Yu Shaoteng

Personal information
- Born: March 26, 1979 (age 47) Guangzhou, Guangdong, China

Chess career
- Country: China
- Title: Grandmaster (2004)
- FIDE rating: 2476 (July 2026)
- Peak rating: 2550 (July 2002)

= Yu Shaoteng =

Chinese chess grandmaster (born 1979)

Yu Shaoteng (余少腾 (Yú Shǎoténg); born March 26, 1979, in Guangzhou, Guangdong) is a Chinese chess Grandmaster, and is the personal trainer of chess prodigy Hou Yifan. He took part in the FIDE World Chess Championship 2002, but was knocked out in the first round by Zhang Zhong. In 2004, he became China's 17th Grandmaster at the age of 25.

==Grandmaster title==
He obtained four GM norms before being awarded the GM title.

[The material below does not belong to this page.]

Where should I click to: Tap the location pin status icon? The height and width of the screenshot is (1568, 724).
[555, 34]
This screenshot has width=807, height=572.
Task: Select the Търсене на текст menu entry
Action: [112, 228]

They were at:

- In February 2002, 2nd Trignac Open International; score 7/9.
- In March 2002, 6th Open Anibal in Linares; score 7/10.
- In July 2004, 2nd ASEAN Masters GM in Bangkok; score 6.5/10.
- In August 2004, 3rd ASEAN Masters GM in Bangkok; score 6/10.

==National team==
Yu has competed in the China national chess team in the Chess Olympiad once at the 33rd Chess Olympiad in 1998 (games played 4: +1, =2, -1), and twice at the Asian Team Chess Championships (1999–2003) (games played 7: +2, =2, -3).